Path sampling and stepping-stone sampling require additional calculations to perform model selection. Both approaches use the same collection of samples to estimate the marginal likelihood but do so in a different way. They both construct a path between prior and posterior (both defined in the mcmc block above) but, since path sampling uses Simpson’s triangulation formula, it converges less quickly to the true value than does stepping-stone sampling. However, when a lot of samples along this path are collected, this difference becomes negligible.

**Note:** while the HME and AICM are available in Tracer, path sampling and stepping-stone sampling are not, as they require additional calculations.

#### BEAUti

Path sampling and stepping-stone sampling can be set up in BEAUti, resulting in a set of power posteriors to be explored and sampled by BEAST. The collected samples will be used to construct both the path sampling and the stepping-stone sampling estimator for the log marginal likelihood. In other words, one set of additional calculations will result in two log marginal likelihood estimates and both will be printed to screen.
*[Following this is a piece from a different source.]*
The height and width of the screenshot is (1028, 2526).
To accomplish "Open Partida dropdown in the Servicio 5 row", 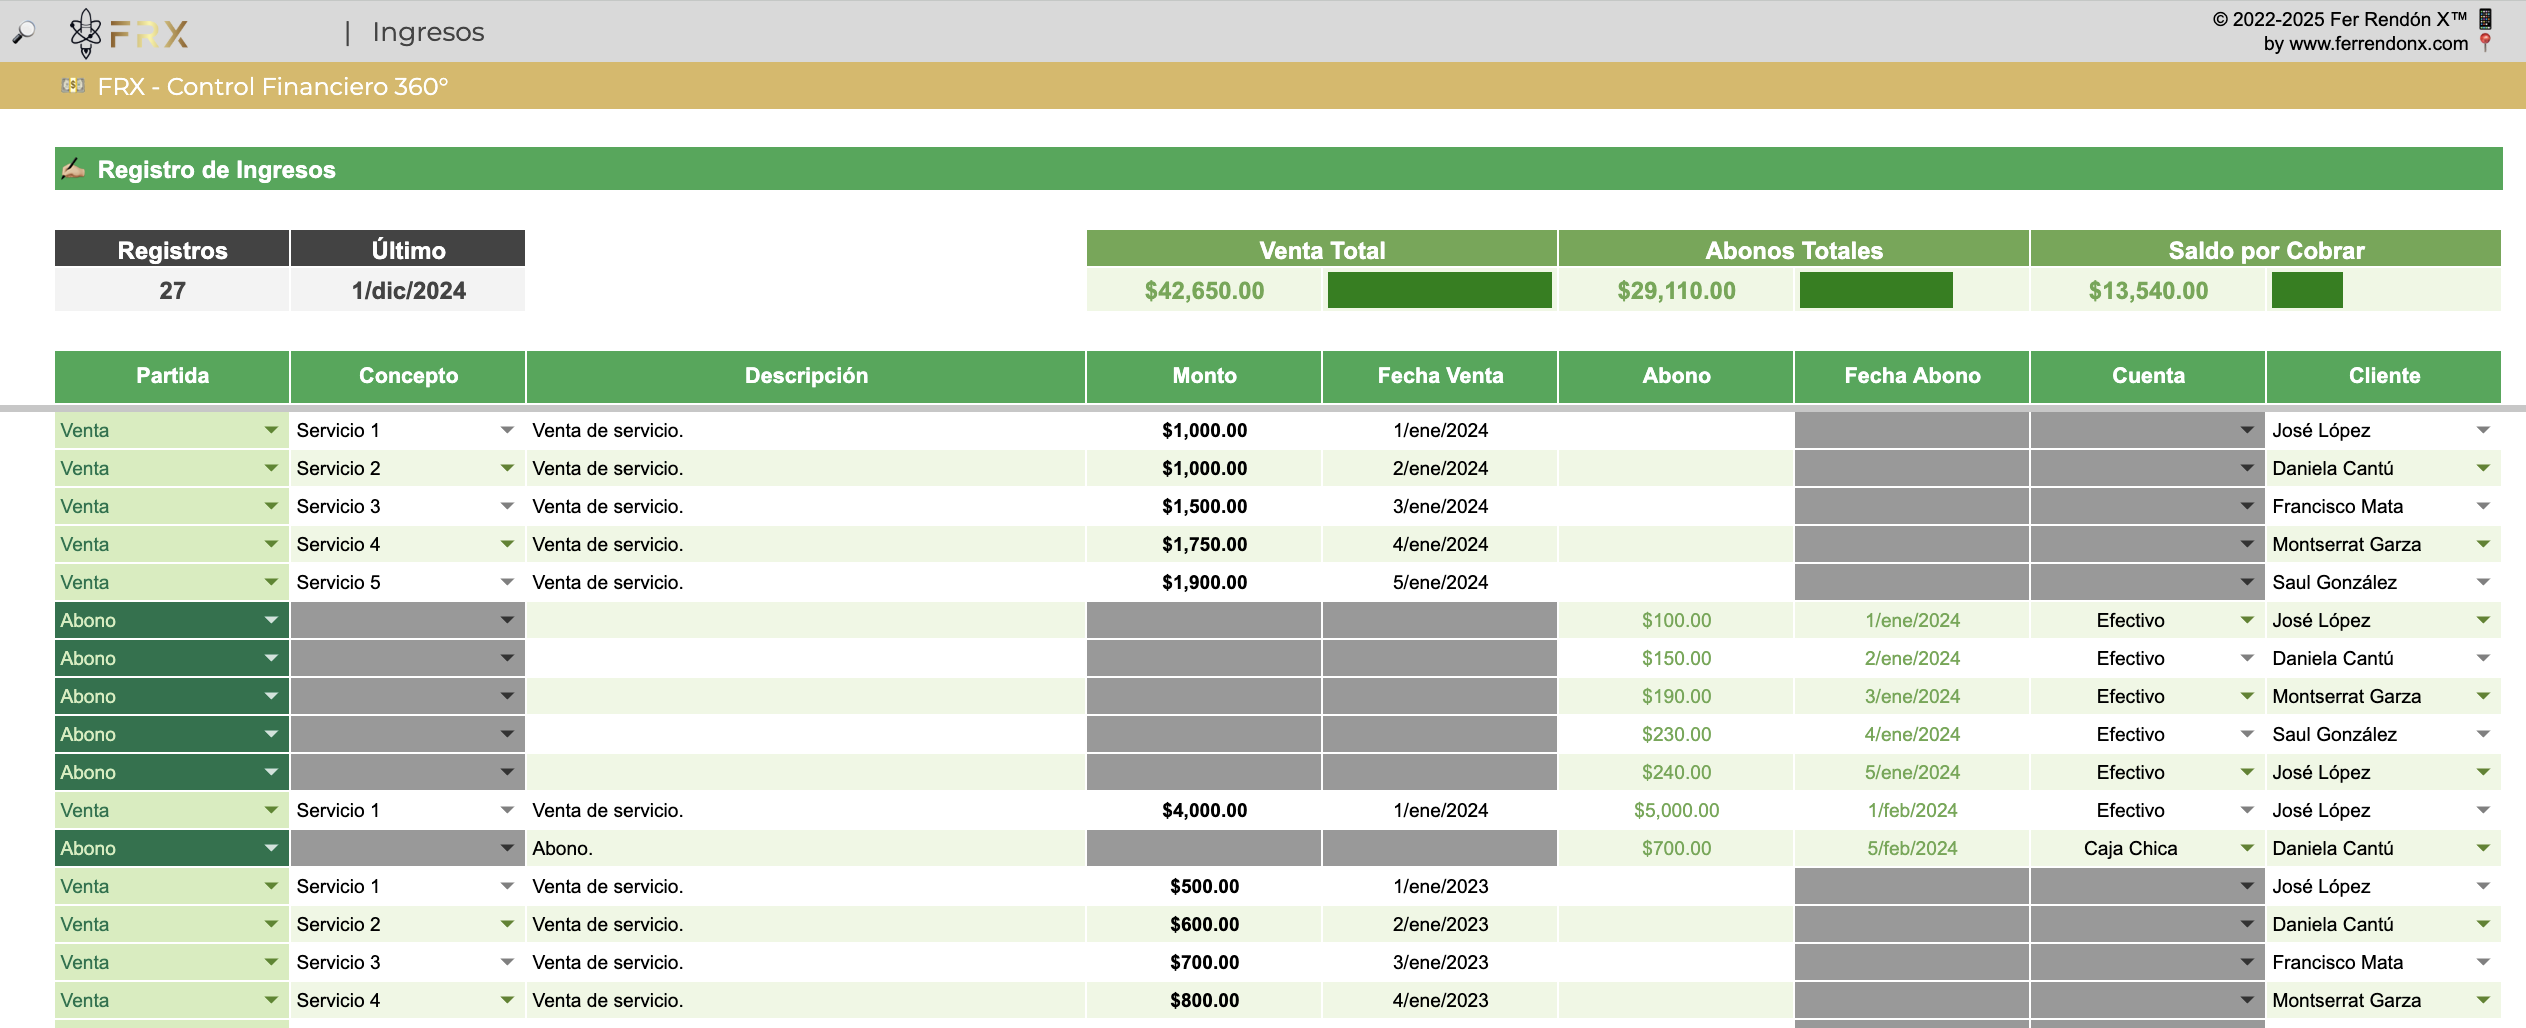I will pos(271,582).
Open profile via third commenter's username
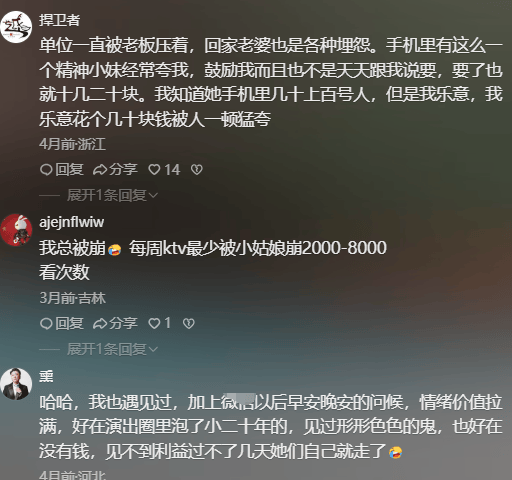 (x=46, y=376)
There is also a tutorial available on how to set up log marginal likelihood estimation using generalized stepping-stone sampling.

In BEAUti, and after loading a data set, go to the ‘MCMC’ panel. At the bottom, you can select your method of choice to estimate the log marginal likelihood for your selection of models on this data set. By default, no (log) marginal likelihood estimation will be performed and the option ‘None’ will be selected.

Upon selecting ‘path sampling/stepping-stone sampling’, clicking the ‘Settings’ button will open a new window where the settings for the log marginal likelihood estimation can be entered.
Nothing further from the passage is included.